SUPPLIED RECORDS:
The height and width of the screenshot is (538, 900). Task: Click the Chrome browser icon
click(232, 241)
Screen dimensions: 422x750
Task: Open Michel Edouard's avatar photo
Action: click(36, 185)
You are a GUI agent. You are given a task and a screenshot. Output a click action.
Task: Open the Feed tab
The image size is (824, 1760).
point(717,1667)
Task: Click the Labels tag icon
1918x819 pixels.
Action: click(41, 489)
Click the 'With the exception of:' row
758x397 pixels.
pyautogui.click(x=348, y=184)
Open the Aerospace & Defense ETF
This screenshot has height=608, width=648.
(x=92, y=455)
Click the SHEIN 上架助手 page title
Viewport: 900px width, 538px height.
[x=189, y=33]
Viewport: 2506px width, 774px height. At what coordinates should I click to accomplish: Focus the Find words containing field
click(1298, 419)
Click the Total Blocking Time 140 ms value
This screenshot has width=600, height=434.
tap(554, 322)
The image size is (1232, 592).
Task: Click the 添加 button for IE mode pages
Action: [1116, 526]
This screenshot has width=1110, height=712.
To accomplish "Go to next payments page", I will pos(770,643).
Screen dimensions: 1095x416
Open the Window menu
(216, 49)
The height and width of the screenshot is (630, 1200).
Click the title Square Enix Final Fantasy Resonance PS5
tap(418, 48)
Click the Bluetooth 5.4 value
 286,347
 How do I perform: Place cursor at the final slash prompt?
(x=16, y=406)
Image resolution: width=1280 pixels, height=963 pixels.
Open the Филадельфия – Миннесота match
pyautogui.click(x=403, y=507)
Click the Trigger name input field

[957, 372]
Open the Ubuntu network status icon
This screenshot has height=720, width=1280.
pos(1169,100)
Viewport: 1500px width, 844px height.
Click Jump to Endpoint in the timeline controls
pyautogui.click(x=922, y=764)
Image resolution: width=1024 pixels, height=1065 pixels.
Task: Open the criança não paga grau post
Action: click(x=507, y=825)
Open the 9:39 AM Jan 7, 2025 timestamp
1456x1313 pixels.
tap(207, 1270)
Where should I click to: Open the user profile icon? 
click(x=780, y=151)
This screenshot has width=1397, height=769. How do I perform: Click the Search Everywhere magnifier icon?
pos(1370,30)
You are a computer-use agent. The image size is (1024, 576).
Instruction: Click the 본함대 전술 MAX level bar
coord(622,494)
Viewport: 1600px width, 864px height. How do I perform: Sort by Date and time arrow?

EXERCISE REQUIREMENTS: Print the records above verbatim from their first line to the line containing "Task: Click the Labels tag icon", both included, and stop there.

WRITTEN ANSWER:
The height and width of the screenshot is (538, 900). Task: Click the Chrome browser icon
click(232, 241)
Screen dimensions: 422x750
Task: Open Michel Edouard's avatar photo
Action: click(36, 185)
You are a GUI agent. You are given a task and a screenshot. Output a click action.
Task: Open the Feed tab
The image size is (824, 1760).
point(717,1667)
Task: Click the Labels tag icon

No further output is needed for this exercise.